I can handle the sorting, stats and analysis part, but it is specifically about dealing with the array. Once the state changes I want to first of all preserve it by moving it out, in the process of which scrub off the zeros, then also leave the original array empty ready for the next time it is in use.
Removing the zeros is just housekeeping for space and analysis and I guess I could loop them out, or use something that copies it as a memory space into another. In my code I already have void Print_Array() which produces an output with the full array, perhaps I can use the same code but exchange Serial.Println with something that is equivalent to updating a variable. That's the question I guess. If it was a variable I could just update it, var = var, but with arrays, is there a best practice for that? I can scrub the empty data at whichever point its not a big deal, before, during, or after preservation.

[SOURCE DATA]
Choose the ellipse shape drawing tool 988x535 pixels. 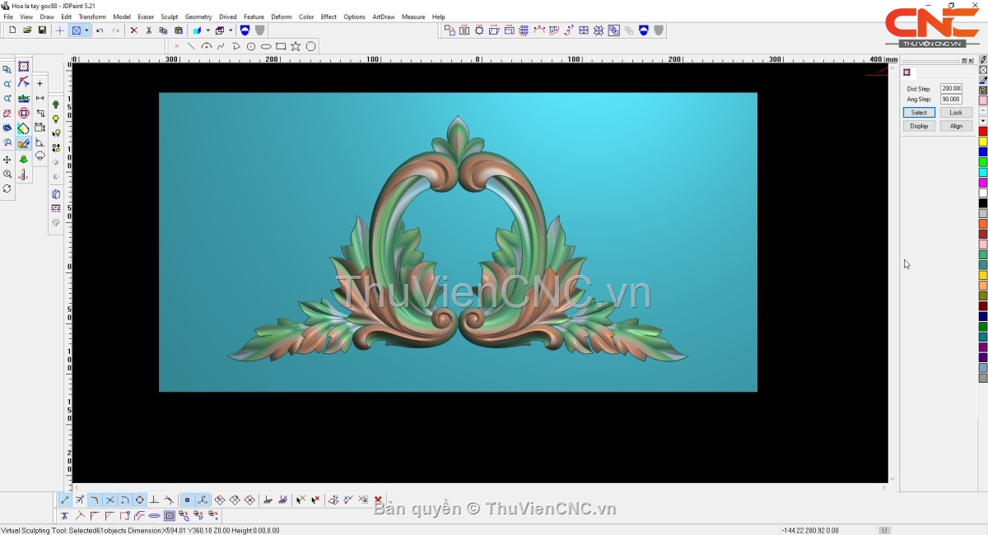pos(266,46)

[WHAT NEEDS TO BE DONE] Continue the forum post about copying an array, removing its zeros, and clearing the original, starting after its final sentence.

[IN RESPONSE]
in your first code analogRead(R1_Pin); is called once before the for() loop and assigned to R1_ADC
within the for() loop R1_ADC does not change and its (fixed) value assigned to all array elements
in the second code analogRead(R1_Pin); is called on every loop and assigned to the array elements hence any changes in the analog value are reflected in the array element values
re: R1_ADC > 1, it is part of a bigger program and it's temporarily used. Basically everything in void loop() was already written so I just copied and pasted it then added the single line Populate_Array();
Regarding the downstream analysis Ive been using R and Python PANDAS a bit so I want to learn more about what C++ has to offer and how they differ, that will be the next part of the work once I have the array copying bit sorted. Thanks for the tip on awks I will read about it.